A 2013 meta-analysis identified a relative mortality risk of 1.53 (95% CI, 1.41-1.67) over a median follow-up period of 18 months for patients starting hemodialysis via CVC compared with those starting hemodialysis with an AVF.6 In the same report, catheter use was associated with 80 to 134 additional deaths per 1000 person-years compared with AVF use and 60 to 125 additional deaths per 1000 person-years compared with AVG use. Reference annual event risks for all-cause mortality for AVF and AVG starts, drawn from an annual US Renal Data System report, were 0.20 and 0.24, respectively.25 In contrast, the annual event rate for all-cause mortality for all optimal start types in our study was 0.10, and CVC use for hemodialysis was associated with 200 additional deaths per 1000 person-years.

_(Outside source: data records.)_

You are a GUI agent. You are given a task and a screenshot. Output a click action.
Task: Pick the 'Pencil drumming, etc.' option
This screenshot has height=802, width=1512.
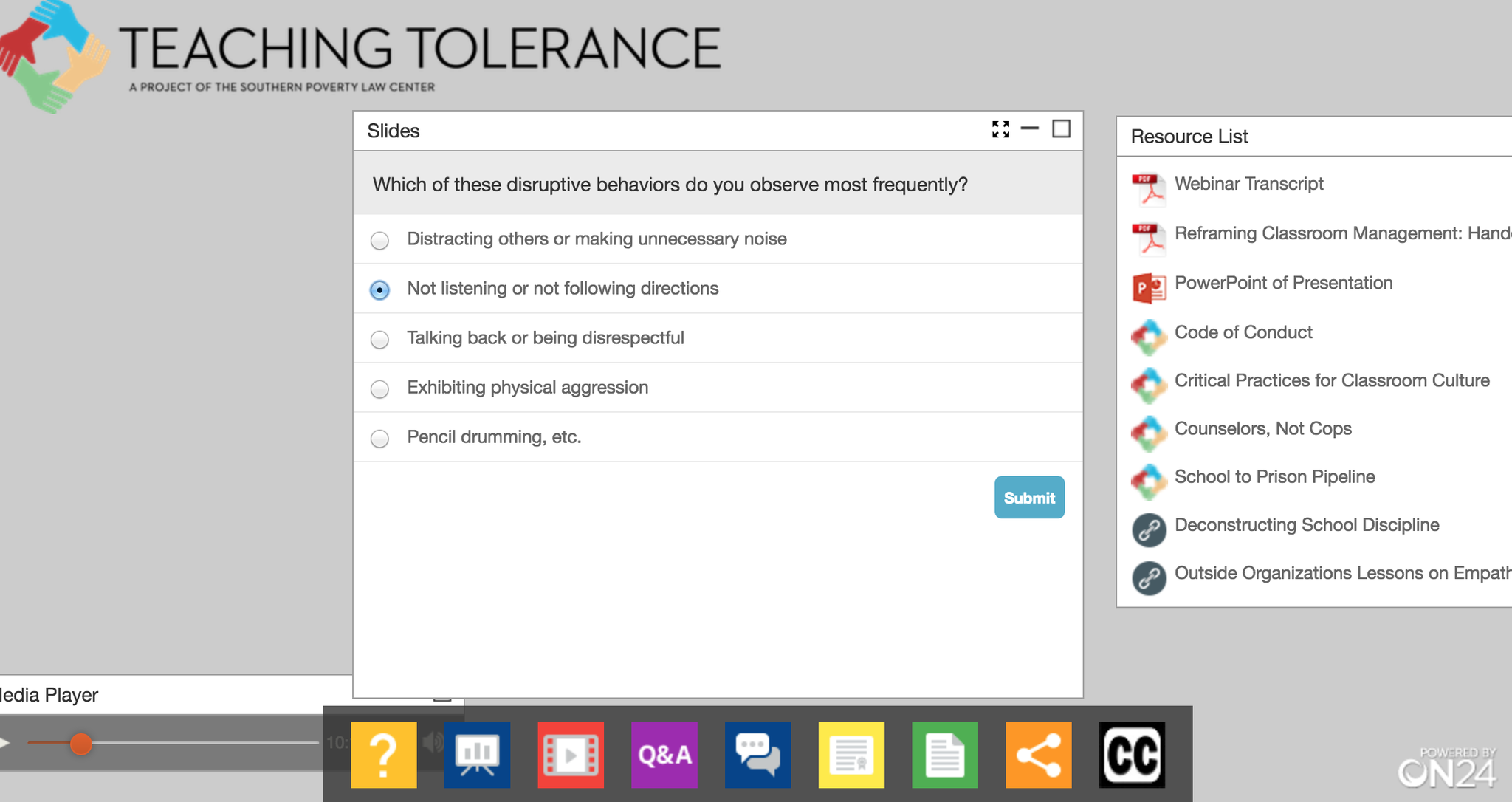pos(379,438)
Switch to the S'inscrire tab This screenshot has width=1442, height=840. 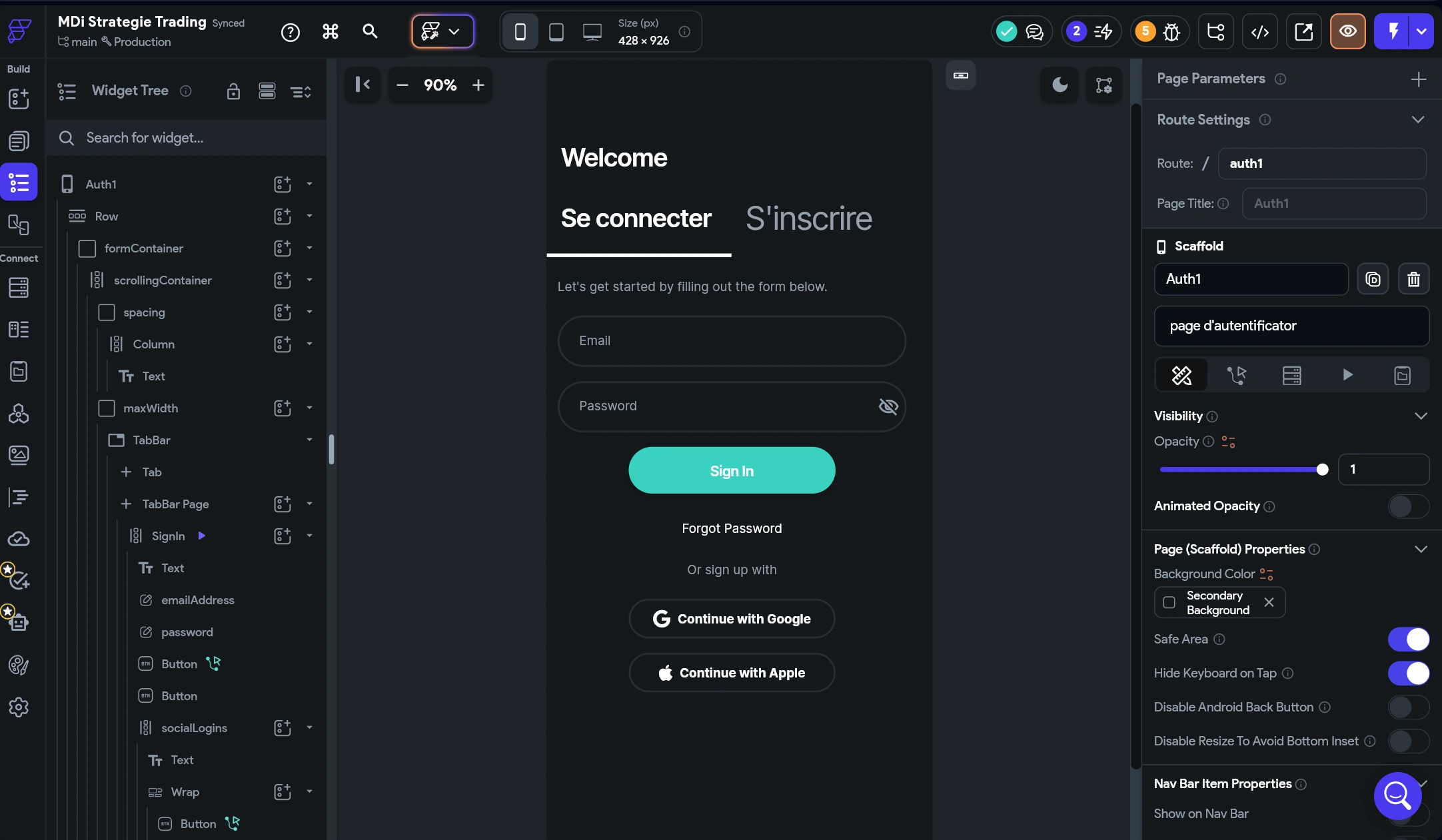(x=808, y=218)
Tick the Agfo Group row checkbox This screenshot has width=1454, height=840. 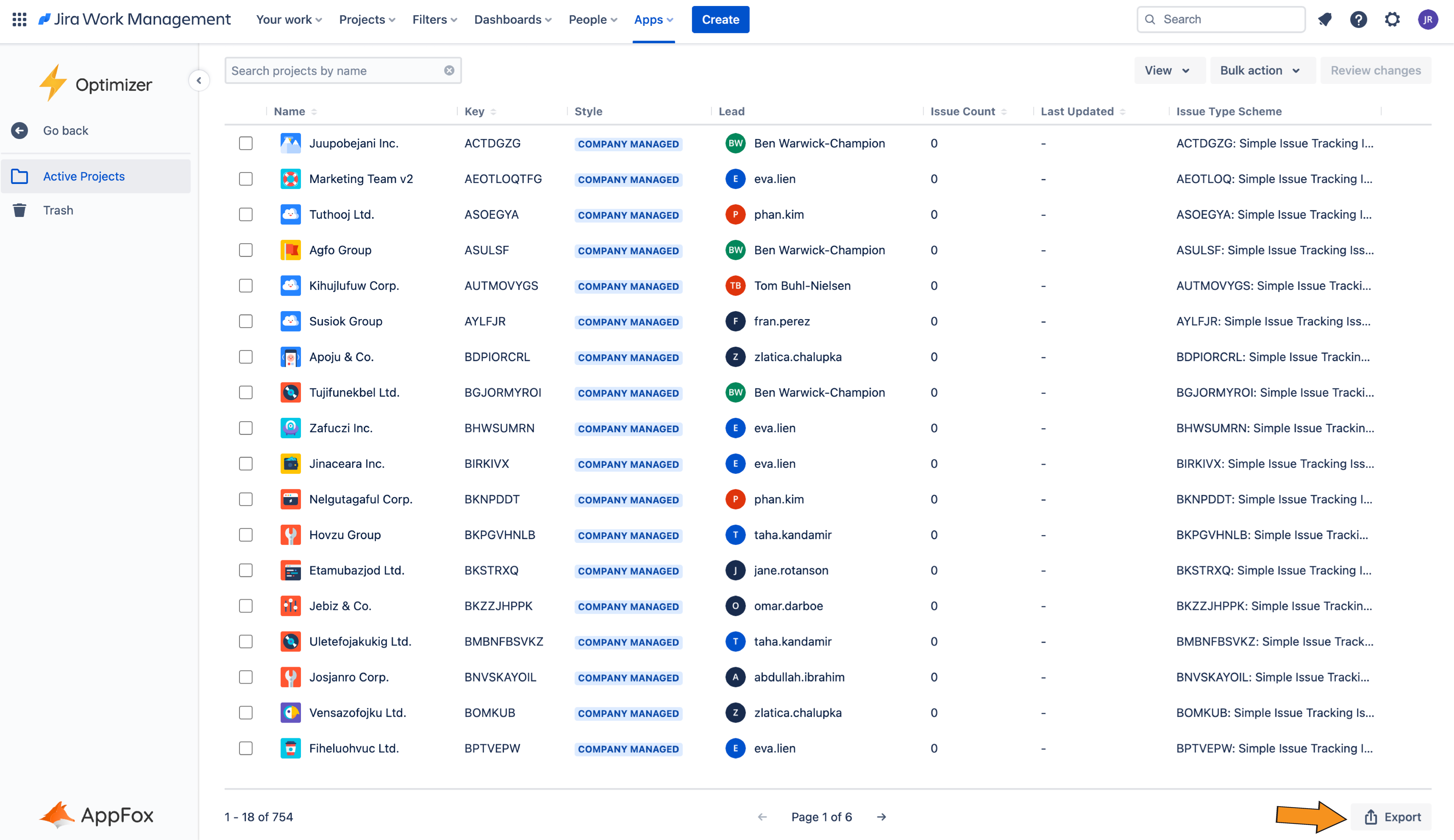coord(246,250)
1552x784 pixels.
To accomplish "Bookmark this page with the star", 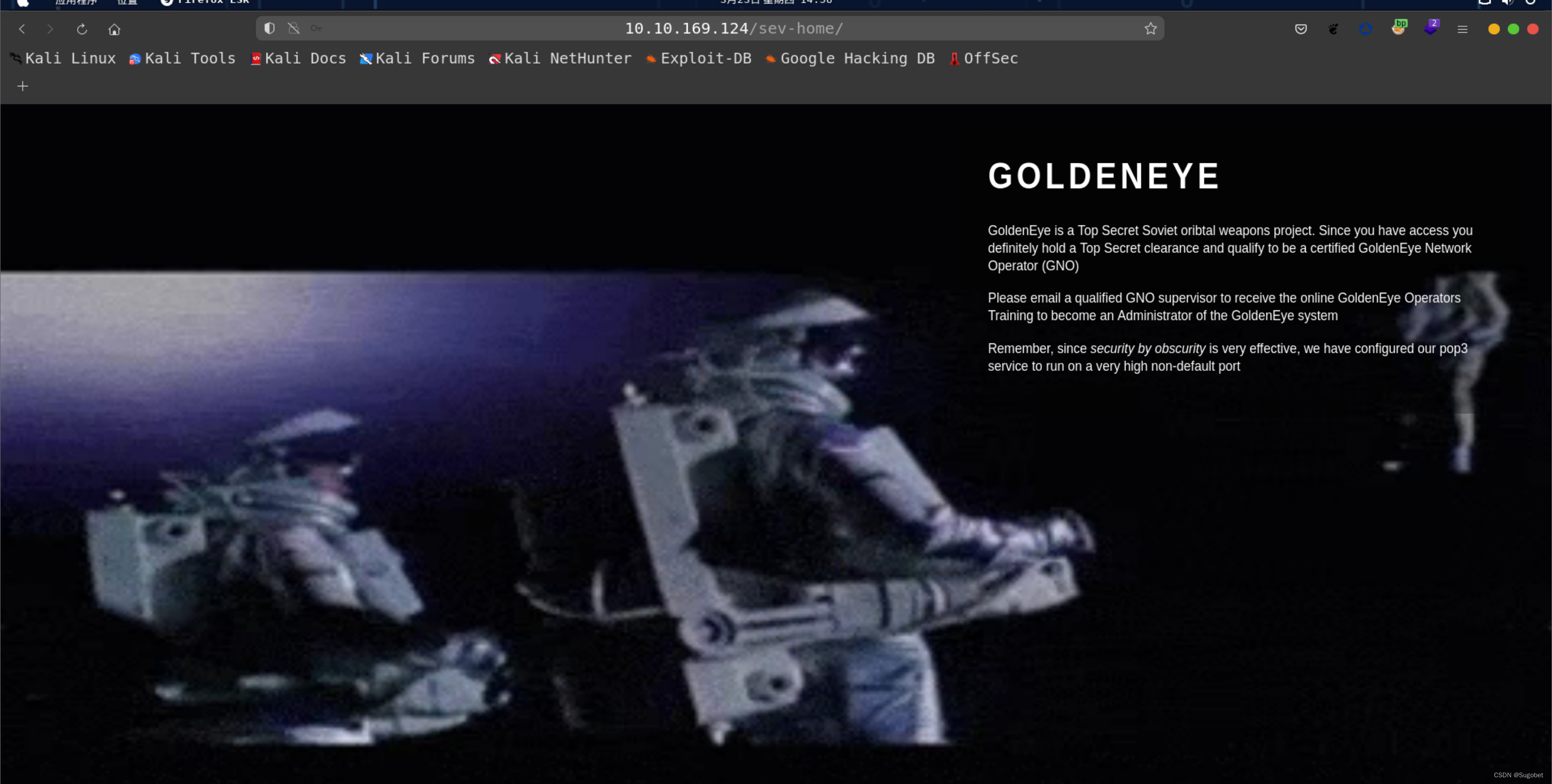I will pyautogui.click(x=1150, y=28).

Potential explanations for the difference in the annual reference risks include the possibility that starting renal replacement therapy in the integrated healthcare delivery system studied here confers survival benefits beyond those that have been reported in the literature. Although we did not assess mortality risk by type of optimal start, it is unlikely that any mortality benefits for the minority of patients in our population who received a pre-emptive transplant or started renal replacement therapy with peritoneal dialysis accounted for the difference in reference annual event risks. Reviews and meta-analyses comparing outcomes for incident hemodialysis and peritoneal dialysis and for patients undergoing dialysis and transplantation suggest that mortality benefits are time-dependent and vary across groups of patients defined by age and comorbidities.26-28 We found no reports comparing outcomes for incident hemodialysis via CVC and the range of optimal start modalities.